_INFORMATION SUPPLIED_
- Opening Delimiter -
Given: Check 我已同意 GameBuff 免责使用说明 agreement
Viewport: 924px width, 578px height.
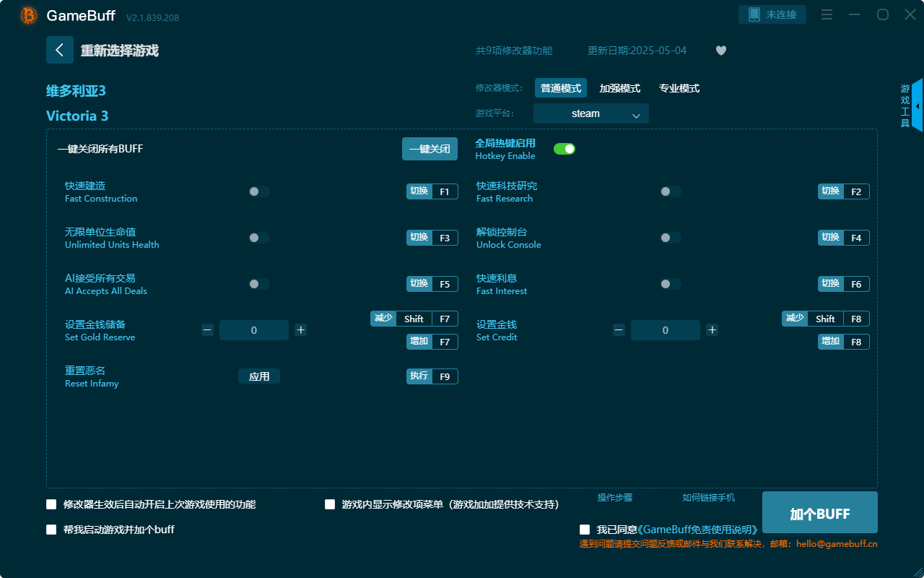Looking at the screenshot, I should click(x=585, y=529).
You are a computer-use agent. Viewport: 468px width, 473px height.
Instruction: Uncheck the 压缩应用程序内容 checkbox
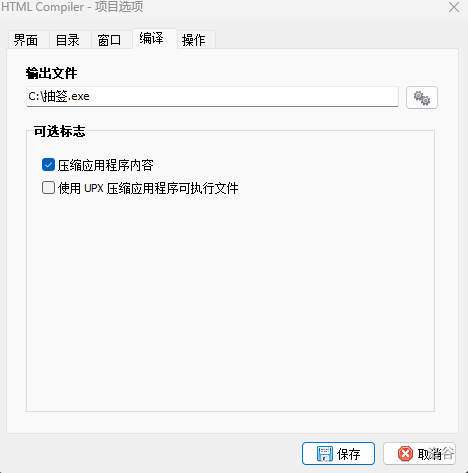(x=48, y=165)
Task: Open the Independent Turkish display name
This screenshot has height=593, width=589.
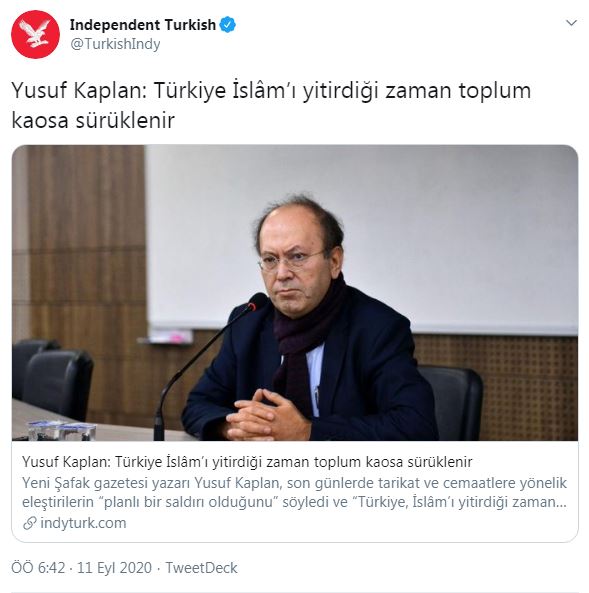Action: pyautogui.click(x=143, y=25)
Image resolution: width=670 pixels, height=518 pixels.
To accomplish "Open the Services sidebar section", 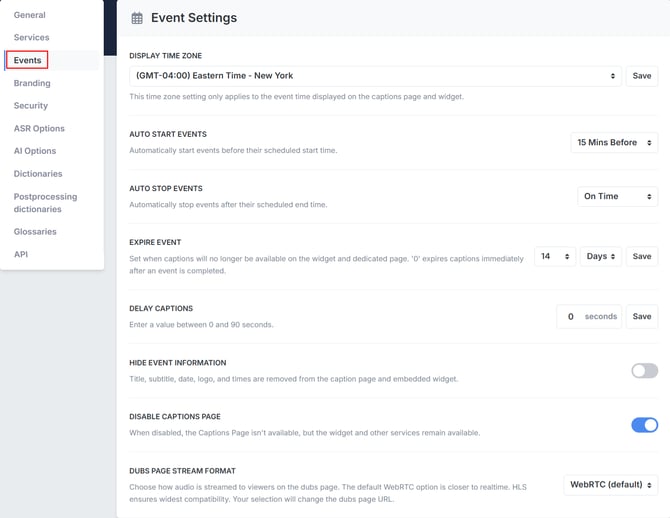I will click(x=32, y=38).
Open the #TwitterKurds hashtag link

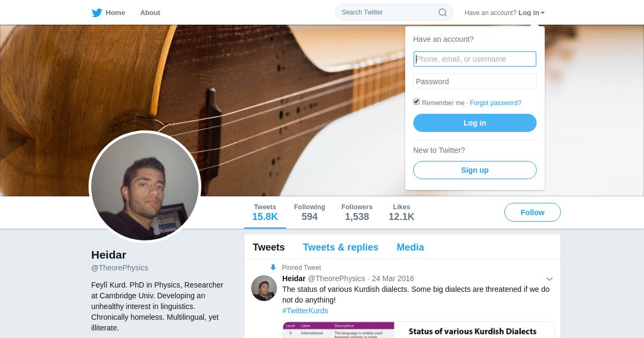click(305, 311)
- Closing Delimiter -
_WORK REQUIRED_
Up to and including the line with "Image resolution: width=670", copy the data above from its first line. Skip pictures.

_WORKED SOLUTION_
Given: Check 我已同意 GameBuff 免责使用说明 agreement
Viewport: 924px width, 578px height.
Looking at the screenshot, I should click(x=585, y=529).
You are a computer-use agent. Viewport: 468px width, 473px height.
Instruction: Uncheck the 压缩应用程序内容 checkbox
(x=48, y=165)
Task: Open the Independent Turkish display name
This screenshot has height=593, width=589.
Action: pyautogui.click(x=143, y=25)
Image resolution: width=670 pixels, height=518 pixels.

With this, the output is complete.